What this task involves:
Copy the entries that appear below in full, leaving out any picture among them.

Given records:
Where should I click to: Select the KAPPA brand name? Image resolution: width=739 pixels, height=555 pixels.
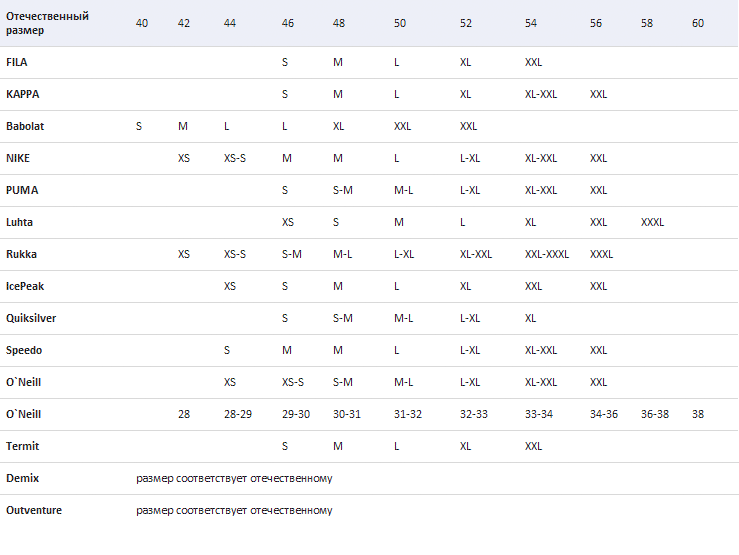23,94
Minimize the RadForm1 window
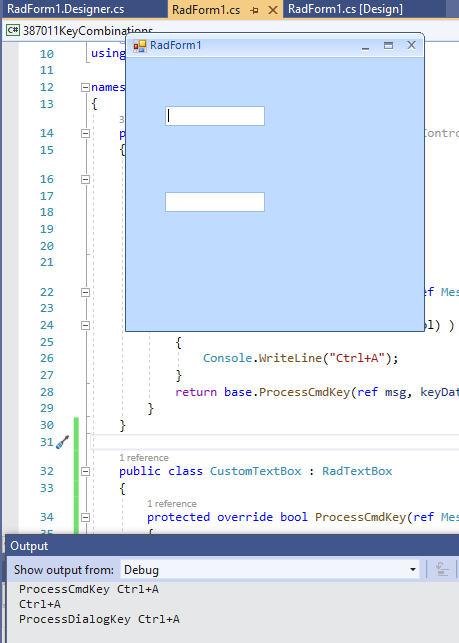Image resolution: width=459 pixels, height=643 pixels. tap(365, 46)
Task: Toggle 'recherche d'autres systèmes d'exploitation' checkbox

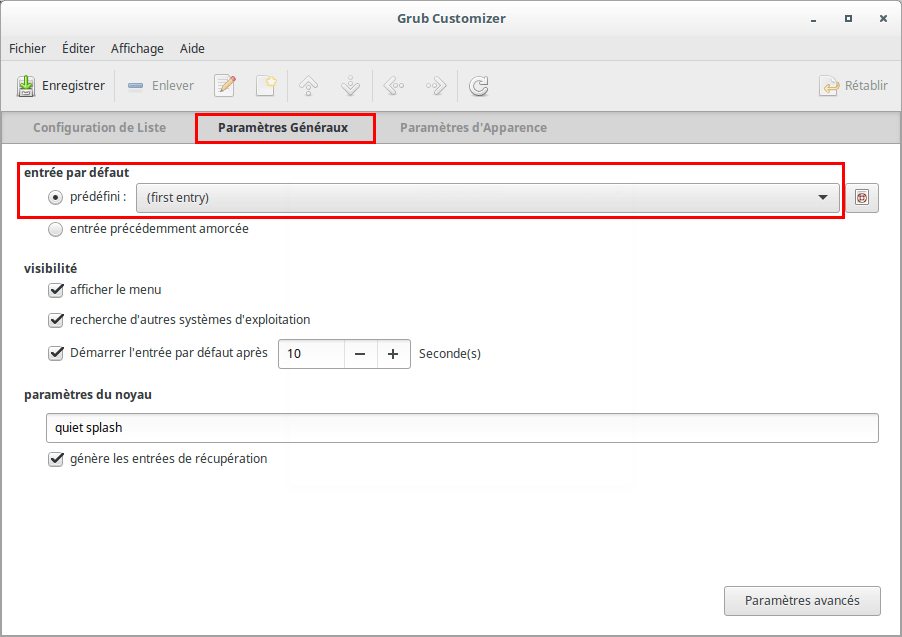Action: pyautogui.click(x=56, y=321)

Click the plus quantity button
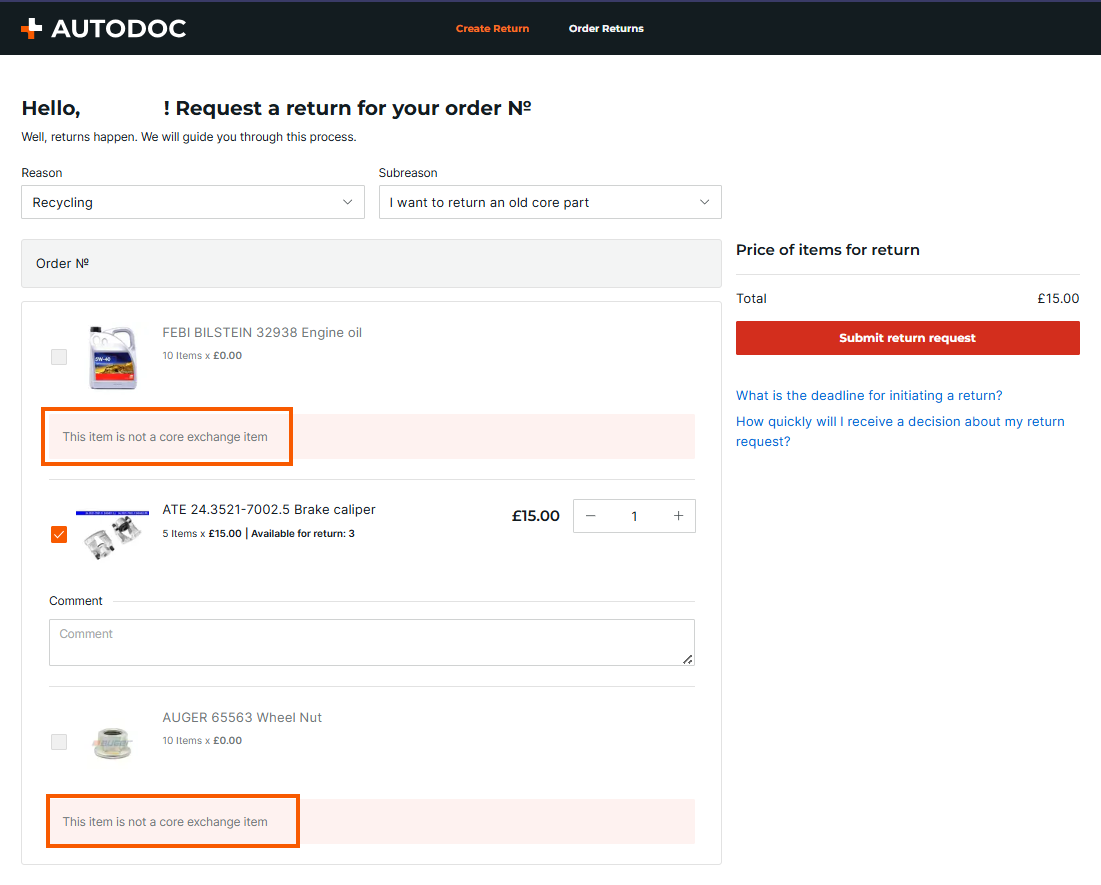point(678,516)
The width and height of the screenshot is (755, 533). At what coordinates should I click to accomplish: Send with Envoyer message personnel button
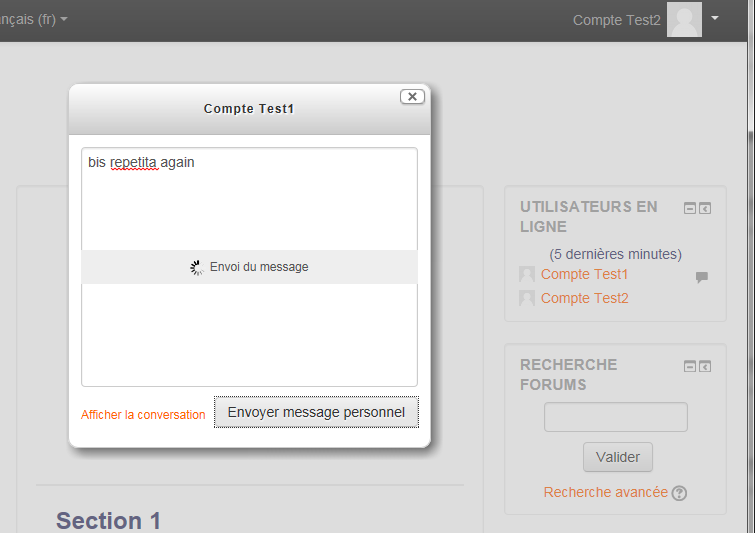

Problem solution:
Where should I click to: Select the KAPPA brand name? Image resolution: width=739 pixels, height=555 pixels.
23,94
Minimize the RadForm1 window
Image resolution: width=459 pixels, height=643 pixels. tap(365, 46)
Task: Toggle 'recherche d'autres systèmes d'exploitation' checkbox

Action: pyautogui.click(x=56, y=321)

Click the plus quantity button
point(678,516)
The width and height of the screenshot is (755, 533). At what coordinates should I click to accomplish: Send with Envoyer message personnel button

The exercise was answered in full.